Abteilung Presse und Information



PRESSEMITTEILUNG N1 15/03

11. März 2003

Urteil des Gerichtshofes in der Rechtssache C-186/01

Alexander Dory / Bundesrepublik Deutschland

DAS GEMEINSCHAFTSRECHT STEHT DER WEHRPFLICHT NUR FÜR MÄNNER NICHT ENTGEGEN

Eine etwaige Verzögerung in der beruflichen Laufbahn ist eine unvermeidbare Konsequenz der Entscheidung des Staates hinsichtlich der militärischen Organisation und führt nicht dazu, dass diese Entscheidung in den Anwendungsbereich des Gemeinschaftsrechts fällt.



In Deutschland besteht Wehrpflicht nur für Männer. Herr Dory, der sich in dem Alter befindet, in dem er seinen Wehrdienst abzuleisten hat, beantragte beim Kreiswehrersatzamt, ihn von der Wehrpflicht zu befreien. Seiner Meinung nach verstößt das deutsche Wehrpflichtgesetz gegen das Gemeinschaftsrecht. Gestützt auf die Rechtsprechung des Gerichtshofes vertritt er die Ansicht, dass sich die Befreiung von Frauen von der Wehrpflicht nicht mehr mit objektiven Gründen rechtfertigen lasse. Nachdem die Frauen aufgrund dieser Rechtsprechung das Recht erhalten hätten, einen Dienst mit der Waffe zu leisten, sei es in sich nicht schlüssig, dass sie der Verpflichtung, einen Wehrdienst abzuleisten, entzogen sein könnten.
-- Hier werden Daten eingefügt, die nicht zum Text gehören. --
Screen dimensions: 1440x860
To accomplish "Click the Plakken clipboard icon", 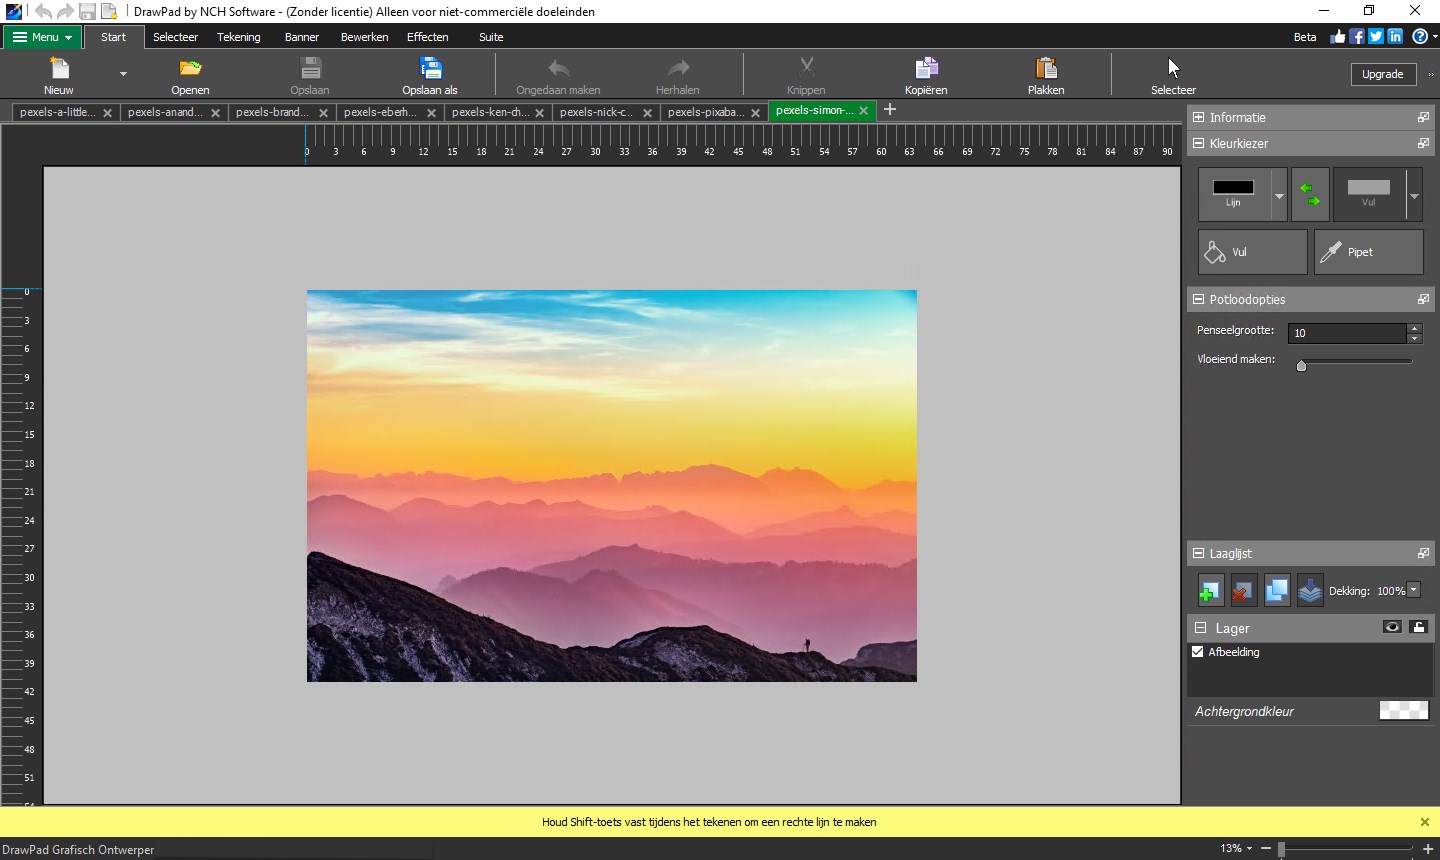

Das Kreiswehrersatzamt wies den Befreiungsantrag von Herrn Dory zurück, der daraufhin Klage beim Verwaltungsgericht Stuttgart erhob. Dieses Gericht hat dem Gerichtshof der EG die Frage vorgelegt, ob der deutschen Wehrpflicht nur für Männer Gemeinschaftsrecht entgegensteht. Dabei hat es insbesondere ausgeführt, dass die Wehrpflicht bei den Männern zu einem verzögerten Zugang zur Beschäftigung und Berufsausbildung führe.
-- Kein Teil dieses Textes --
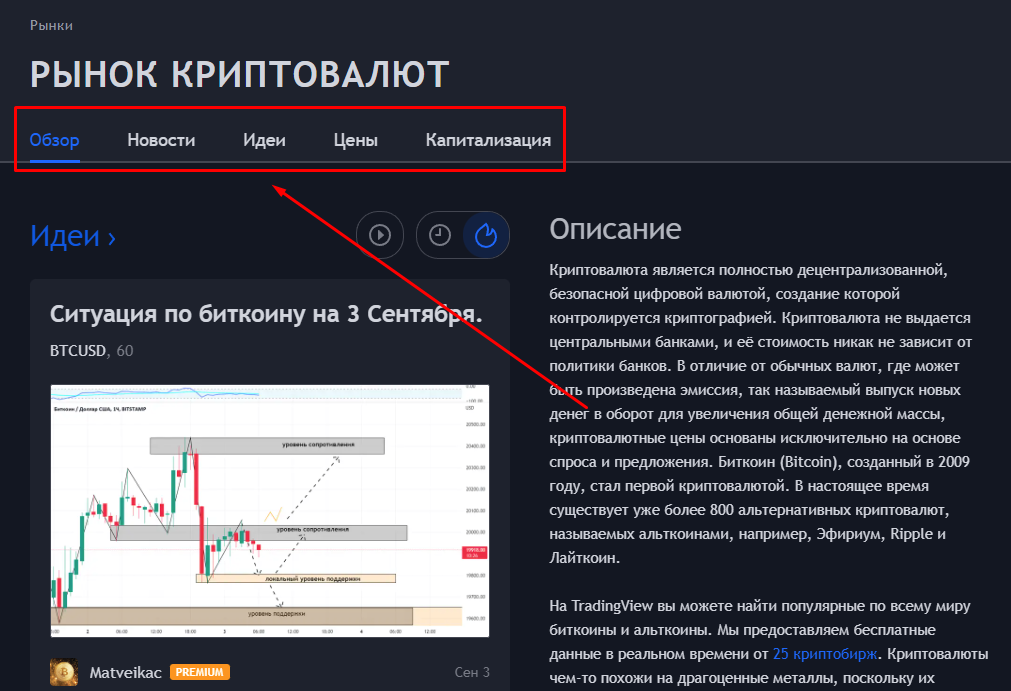1011x691 pixels.
Task: Enable popular sorting with flame toggle
Action: (485, 235)
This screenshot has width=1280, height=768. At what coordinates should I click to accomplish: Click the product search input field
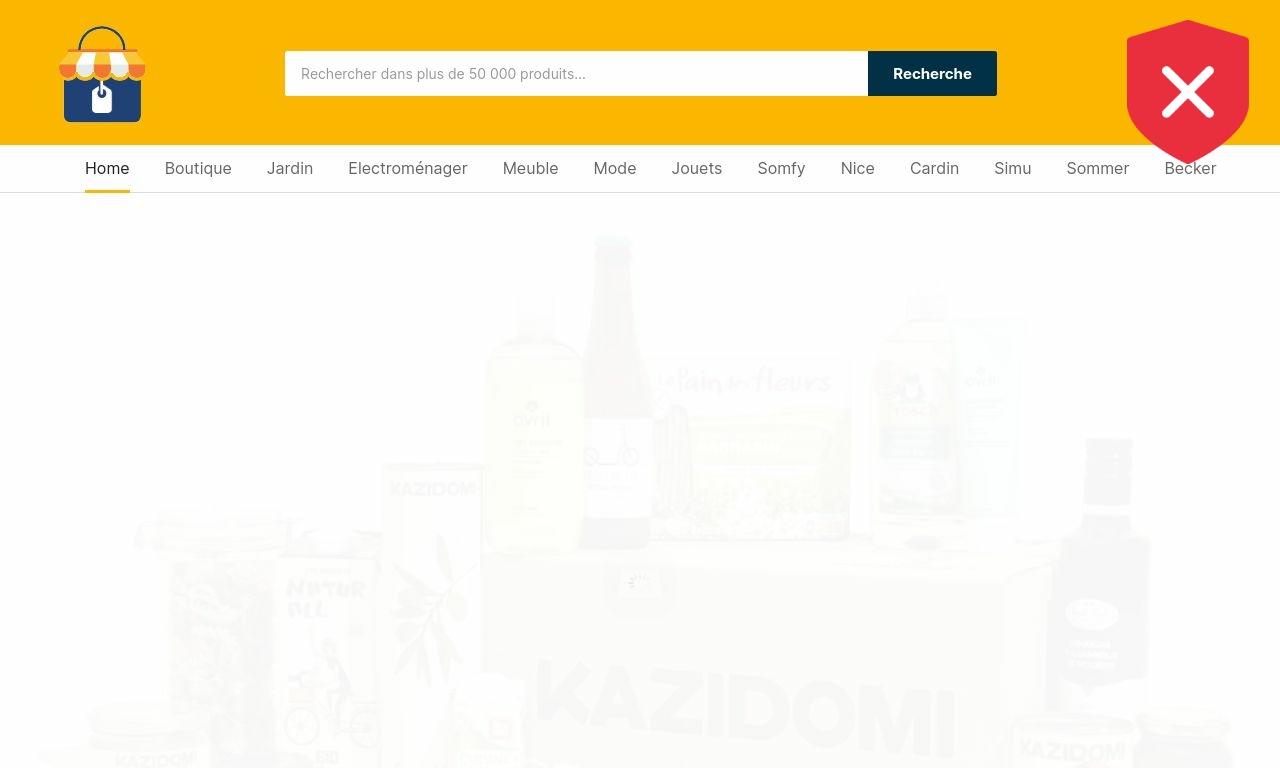point(576,74)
Der Gerichtshof weist zunächst darauf hin, dass die Maßnahmen der Mitgliedstaaten hinsichtlich der Organisation ihrer Streitkräfte nicht schon deshalb in ihrer Gesamtheit der Anwendung des Gemeinschaftsrechts entzogen seien, weil sie im Interesse der öffentlichen Sicherheit oder der Landesverteidigung ergingen. Der Gerichtshof habe bereits entschieden, dass die Richtlinie
76/207 auf den Zugang zur Beschäftigung in den Streitkräften anwendbar sei und dass er zu prüfen habe, ob die Maßnahmen, die die nationalen Stellen in Ausübung des ihnen zuerkannten Ermessens getroffen hätten, tatsächlich das Ziel verfolgten, die öffentliche Sicherheit zu gewährleisten, und ob sie angemessen und erforderlich seien, um dieses Ziel zu erreichen.

Jedoch fielen Entscheidungen der Mitgliedstaaten hinsichtlich der militärischen Organisation, die die Verteidigung ihres Hoheitsgebiets oder ihrer unabdingbaren Interessen zum Ziel hätten, nicht unter das Gemeinschaftsrecht.
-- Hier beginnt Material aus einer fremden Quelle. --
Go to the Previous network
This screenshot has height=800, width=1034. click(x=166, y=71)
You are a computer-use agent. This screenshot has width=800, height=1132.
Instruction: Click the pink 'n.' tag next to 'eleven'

Die Entscheidung Deutschlands dafür, seine Verteidigung teilweise mit einer Wehrpflicht zu sichern, sei Ausdruck einer solchen Entscheidung hinsichtlich der militärischen Organisation, auf die das Gemeinschaftsrecht nicht anwendbar sei. Mit dieser im Grundgesetz verankerten Entscheidung werde Männern eine Dienstverpflichtung im Interesse der territorialen Sicherheit auferlegt, auch wenn dies zu einer Verzögerung beim Zugang junger Menschen zum Arbeitsmarkt und in ihrer beruflichen Laufbahn führen könne.

Schließlich führt der Gerichtshof aus, dass nachteilige Auswirkungen auf den Zugang zur Beschäftigung den Mitgliedstaat nicht dazu verpflichten könnten, die Verpflichtung zur Ableistung des Wehrdienstes auf Frauen auszudehnen und ihnen somit dieselben Nachteile beim Zugang zur Beschäftigung aufzuerlegen oder die Wehrpflicht abzuschaffen. Dies würde einen Eingriff in die Zuständigkeiten der Mitgliedstaaten darstellen.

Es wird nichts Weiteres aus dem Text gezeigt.